── Source data

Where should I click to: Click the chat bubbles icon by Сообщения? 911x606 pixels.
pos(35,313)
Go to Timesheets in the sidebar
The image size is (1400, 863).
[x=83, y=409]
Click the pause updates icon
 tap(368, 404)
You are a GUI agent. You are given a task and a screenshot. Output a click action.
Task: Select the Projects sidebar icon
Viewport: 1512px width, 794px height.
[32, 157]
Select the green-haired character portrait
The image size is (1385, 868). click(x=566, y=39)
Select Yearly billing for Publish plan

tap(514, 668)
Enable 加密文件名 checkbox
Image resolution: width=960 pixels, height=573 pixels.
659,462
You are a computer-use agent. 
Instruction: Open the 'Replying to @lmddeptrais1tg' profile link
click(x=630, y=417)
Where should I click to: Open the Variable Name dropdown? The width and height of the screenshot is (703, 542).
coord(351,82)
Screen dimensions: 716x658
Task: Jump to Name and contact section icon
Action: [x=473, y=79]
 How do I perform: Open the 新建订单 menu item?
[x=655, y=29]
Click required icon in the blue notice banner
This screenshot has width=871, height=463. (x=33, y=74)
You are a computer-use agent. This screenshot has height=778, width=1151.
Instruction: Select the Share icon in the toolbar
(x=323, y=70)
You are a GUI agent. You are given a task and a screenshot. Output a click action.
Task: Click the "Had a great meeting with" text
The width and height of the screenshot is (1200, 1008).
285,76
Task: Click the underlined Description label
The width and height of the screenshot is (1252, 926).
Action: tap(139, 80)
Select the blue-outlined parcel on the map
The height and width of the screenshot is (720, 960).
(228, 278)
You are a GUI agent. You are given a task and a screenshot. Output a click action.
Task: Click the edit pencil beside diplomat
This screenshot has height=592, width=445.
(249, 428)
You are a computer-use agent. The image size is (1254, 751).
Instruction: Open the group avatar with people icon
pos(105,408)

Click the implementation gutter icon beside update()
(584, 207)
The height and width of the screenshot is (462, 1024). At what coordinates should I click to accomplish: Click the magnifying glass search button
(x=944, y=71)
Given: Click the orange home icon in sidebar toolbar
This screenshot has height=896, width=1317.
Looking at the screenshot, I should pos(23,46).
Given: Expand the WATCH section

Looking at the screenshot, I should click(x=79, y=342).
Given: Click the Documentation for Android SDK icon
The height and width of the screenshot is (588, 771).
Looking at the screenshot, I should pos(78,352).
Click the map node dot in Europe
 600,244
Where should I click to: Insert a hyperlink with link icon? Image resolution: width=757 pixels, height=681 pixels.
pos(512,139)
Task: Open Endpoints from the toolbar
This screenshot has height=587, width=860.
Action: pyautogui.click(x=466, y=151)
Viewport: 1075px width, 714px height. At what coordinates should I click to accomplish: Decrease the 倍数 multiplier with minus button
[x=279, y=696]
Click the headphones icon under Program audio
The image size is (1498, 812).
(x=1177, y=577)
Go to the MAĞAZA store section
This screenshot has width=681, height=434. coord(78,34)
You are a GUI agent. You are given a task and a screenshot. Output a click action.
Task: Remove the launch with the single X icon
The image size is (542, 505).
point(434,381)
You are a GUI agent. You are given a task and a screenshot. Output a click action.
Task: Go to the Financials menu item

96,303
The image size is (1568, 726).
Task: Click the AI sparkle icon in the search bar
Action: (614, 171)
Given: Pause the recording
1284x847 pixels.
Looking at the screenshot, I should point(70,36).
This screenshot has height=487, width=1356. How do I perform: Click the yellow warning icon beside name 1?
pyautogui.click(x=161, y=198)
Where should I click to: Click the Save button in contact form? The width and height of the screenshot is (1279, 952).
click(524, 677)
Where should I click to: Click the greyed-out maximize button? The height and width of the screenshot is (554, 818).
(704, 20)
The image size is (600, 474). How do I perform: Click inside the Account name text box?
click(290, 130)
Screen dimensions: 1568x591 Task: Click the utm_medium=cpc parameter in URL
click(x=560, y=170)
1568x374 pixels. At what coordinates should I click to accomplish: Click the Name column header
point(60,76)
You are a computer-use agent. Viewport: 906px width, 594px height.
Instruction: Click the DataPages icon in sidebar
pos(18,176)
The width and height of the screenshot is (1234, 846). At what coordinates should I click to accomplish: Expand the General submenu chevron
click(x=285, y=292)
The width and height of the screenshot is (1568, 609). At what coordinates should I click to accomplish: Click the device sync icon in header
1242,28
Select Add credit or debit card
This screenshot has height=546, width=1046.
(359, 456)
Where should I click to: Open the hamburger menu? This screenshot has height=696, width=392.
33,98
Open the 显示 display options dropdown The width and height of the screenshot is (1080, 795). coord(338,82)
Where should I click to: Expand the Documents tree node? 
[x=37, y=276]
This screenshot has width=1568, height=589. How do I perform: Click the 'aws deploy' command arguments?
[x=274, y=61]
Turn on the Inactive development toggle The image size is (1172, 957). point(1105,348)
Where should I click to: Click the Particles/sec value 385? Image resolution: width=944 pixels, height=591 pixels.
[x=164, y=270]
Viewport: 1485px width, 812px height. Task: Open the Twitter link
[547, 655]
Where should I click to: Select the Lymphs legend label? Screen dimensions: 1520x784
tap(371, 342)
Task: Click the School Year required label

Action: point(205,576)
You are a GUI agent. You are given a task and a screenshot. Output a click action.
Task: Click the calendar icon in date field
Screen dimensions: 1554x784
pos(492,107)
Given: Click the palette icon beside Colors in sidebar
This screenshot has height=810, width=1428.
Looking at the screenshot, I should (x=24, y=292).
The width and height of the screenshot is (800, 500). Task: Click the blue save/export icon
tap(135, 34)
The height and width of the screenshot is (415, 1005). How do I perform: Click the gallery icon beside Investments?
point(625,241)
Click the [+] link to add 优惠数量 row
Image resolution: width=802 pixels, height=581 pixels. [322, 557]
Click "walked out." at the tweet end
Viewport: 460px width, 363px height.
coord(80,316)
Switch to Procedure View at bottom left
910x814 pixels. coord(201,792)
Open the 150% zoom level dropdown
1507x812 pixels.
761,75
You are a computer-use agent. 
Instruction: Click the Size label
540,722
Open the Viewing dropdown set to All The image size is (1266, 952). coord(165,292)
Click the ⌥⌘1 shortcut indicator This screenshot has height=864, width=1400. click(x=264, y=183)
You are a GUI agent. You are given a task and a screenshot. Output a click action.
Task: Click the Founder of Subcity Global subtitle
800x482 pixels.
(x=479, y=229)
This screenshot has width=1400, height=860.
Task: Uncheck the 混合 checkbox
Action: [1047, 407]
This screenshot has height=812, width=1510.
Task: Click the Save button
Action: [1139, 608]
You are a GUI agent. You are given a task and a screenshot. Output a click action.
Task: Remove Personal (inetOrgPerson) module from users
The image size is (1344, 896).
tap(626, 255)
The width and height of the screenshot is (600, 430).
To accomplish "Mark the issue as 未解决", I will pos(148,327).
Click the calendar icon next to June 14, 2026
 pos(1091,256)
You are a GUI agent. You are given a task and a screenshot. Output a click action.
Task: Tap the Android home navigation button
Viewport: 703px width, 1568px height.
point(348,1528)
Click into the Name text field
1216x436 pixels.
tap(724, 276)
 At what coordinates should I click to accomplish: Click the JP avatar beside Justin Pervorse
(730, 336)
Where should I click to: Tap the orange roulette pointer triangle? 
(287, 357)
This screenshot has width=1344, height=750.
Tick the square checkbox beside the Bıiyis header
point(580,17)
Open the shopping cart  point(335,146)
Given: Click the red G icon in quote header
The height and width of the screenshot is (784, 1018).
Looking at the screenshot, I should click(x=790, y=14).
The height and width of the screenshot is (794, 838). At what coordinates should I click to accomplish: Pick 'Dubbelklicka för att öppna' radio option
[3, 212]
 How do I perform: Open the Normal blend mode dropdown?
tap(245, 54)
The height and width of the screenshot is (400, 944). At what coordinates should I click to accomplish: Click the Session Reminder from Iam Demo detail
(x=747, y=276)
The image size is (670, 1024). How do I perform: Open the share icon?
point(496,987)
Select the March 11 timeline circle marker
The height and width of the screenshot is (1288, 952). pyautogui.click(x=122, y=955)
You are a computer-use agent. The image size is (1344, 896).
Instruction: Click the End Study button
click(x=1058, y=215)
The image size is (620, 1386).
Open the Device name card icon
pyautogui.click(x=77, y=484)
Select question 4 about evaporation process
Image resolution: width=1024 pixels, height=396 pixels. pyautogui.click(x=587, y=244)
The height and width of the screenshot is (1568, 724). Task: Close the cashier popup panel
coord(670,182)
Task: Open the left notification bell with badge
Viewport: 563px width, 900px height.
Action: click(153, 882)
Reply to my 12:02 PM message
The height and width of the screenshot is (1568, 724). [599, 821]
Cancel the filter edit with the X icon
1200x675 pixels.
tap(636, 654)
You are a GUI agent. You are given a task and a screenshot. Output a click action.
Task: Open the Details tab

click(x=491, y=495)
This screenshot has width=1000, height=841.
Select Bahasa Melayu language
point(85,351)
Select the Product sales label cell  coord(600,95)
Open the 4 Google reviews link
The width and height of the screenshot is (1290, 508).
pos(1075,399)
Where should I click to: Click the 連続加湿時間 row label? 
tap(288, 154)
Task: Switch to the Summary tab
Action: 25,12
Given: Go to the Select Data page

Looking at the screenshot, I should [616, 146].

────

Produce only the lines from the line containing "Open the Device name card icon" through the line containing "This screenshot has width=1000, height=841.", inclusive of both, exactly as they stand in the entries above.

Open the Device name card icon
pyautogui.click(x=77, y=484)
Select question 4 about evaporation process
Image resolution: width=1024 pixels, height=396 pixels. pyautogui.click(x=587, y=244)
The height and width of the screenshot is (1568, 724). Task: Close the cashier popup panel
coord(670,182)
Task: Open the left notification bell with badge
Viewport: 563px width, 900px height.
Action: click(153, 882)
Reply to my 12:02 PM message
The height and width of the screenshot is (1568, 724). [599, 821]
Cancel the filter edit with the X icon
1200x675 pixels.
tap(636, 654)
You are a GUI agent. You are given a task and a screenshot. Output a click action.
Task: Open the Details tab

click(x=491, y=495)
This screenshot has width=1000, height=841.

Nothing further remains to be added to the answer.